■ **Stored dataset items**
»»
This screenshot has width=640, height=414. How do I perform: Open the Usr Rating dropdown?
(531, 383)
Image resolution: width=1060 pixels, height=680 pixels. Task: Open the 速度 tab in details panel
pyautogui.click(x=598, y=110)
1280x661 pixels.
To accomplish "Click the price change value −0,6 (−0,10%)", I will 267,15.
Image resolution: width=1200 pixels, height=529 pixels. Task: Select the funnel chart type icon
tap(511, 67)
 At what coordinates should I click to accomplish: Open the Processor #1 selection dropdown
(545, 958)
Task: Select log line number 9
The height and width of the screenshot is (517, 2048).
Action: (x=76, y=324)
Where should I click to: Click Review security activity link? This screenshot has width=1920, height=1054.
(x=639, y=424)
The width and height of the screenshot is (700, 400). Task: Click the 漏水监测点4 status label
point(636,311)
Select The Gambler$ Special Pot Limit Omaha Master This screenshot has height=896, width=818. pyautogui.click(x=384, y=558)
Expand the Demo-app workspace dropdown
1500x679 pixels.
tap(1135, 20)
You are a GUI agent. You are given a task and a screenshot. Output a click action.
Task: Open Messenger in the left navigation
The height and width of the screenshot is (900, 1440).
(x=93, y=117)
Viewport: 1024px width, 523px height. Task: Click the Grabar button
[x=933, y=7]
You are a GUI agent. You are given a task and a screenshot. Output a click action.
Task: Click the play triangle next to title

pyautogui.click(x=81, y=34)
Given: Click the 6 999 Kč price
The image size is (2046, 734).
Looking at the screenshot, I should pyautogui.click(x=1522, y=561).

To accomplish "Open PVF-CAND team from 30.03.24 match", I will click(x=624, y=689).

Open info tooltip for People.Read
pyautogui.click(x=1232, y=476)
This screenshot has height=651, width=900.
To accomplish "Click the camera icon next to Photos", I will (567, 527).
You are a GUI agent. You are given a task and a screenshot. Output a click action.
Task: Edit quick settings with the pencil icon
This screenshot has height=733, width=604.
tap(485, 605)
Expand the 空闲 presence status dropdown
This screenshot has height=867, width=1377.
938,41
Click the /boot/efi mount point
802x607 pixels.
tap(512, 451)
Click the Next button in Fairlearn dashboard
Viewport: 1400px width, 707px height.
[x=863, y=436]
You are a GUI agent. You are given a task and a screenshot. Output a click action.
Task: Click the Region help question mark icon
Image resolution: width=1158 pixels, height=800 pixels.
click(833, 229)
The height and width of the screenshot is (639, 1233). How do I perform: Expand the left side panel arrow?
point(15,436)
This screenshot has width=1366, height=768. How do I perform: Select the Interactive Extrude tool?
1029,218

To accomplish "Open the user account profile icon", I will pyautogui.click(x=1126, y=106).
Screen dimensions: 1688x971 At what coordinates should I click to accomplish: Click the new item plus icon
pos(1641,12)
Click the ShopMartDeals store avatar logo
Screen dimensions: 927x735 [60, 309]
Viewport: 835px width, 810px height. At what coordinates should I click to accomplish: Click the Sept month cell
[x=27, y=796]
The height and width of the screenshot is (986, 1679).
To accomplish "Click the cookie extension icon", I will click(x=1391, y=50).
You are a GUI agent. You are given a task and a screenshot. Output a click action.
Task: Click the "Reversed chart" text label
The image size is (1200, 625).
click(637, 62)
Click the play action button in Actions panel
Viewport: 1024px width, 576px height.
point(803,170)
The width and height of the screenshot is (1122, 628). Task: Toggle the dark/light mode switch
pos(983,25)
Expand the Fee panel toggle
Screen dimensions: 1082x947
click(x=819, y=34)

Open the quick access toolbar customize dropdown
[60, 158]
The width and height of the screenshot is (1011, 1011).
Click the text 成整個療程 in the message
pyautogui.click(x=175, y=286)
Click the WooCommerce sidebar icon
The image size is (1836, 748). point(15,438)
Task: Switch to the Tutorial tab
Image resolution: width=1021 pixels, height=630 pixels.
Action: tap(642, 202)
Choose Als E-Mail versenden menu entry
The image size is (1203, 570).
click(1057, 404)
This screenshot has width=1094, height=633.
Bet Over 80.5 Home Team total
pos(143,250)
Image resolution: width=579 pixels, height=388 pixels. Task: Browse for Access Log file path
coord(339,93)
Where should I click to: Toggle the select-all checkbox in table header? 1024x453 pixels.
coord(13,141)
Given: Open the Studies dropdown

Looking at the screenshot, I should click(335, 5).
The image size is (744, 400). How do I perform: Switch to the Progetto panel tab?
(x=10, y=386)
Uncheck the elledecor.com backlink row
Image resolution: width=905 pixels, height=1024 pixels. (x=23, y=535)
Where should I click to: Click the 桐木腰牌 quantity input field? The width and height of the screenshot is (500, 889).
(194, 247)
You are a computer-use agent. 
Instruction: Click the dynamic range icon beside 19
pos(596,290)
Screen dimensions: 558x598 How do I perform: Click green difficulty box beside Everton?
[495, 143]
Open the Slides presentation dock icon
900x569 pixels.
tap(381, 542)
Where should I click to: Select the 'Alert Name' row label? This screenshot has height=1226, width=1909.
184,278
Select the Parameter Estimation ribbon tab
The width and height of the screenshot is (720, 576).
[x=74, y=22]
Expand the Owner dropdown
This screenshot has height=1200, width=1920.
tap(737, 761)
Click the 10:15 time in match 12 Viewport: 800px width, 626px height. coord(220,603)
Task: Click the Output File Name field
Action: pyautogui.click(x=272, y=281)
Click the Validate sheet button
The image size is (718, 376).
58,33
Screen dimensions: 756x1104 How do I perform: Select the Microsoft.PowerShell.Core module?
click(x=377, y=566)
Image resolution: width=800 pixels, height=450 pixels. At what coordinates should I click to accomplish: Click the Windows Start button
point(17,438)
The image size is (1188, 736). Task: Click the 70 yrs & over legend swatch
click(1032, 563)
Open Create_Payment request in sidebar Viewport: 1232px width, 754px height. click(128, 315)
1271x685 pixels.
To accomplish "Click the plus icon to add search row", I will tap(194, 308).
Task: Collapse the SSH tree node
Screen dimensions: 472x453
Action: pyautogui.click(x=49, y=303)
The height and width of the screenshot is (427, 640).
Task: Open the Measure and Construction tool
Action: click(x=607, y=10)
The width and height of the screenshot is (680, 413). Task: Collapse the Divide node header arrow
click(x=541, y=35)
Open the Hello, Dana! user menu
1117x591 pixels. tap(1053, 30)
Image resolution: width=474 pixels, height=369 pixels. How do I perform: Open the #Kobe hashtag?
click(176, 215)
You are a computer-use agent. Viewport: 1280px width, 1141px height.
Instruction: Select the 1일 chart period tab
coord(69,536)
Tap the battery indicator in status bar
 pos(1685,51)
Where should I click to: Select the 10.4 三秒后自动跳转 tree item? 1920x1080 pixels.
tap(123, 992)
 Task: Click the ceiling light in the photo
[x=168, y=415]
««
■ **EXERCISE REQUIREMENTS**
Using the entries above, find all lines with "will". Copy them.

■ **RESPONSE AREA**
To accomplish "Click the price change value −0,6 (−0,10%)", I will 267,15.
To accomplish "Open PVF-CAND team from 30.03.24 match", I will click(x=624, y=689).
To accomplish "Click the camera icon next to Photos", I will (567, 527).
To accomplish "Open the user account profile icon", I will pyautogui.click(x=1126, y=106).
To accomplish "Click the cookie extension icon", I will click(x=1391, y=50).
To accomplish "Click the plus icon to add search row", I will tap(194, 308).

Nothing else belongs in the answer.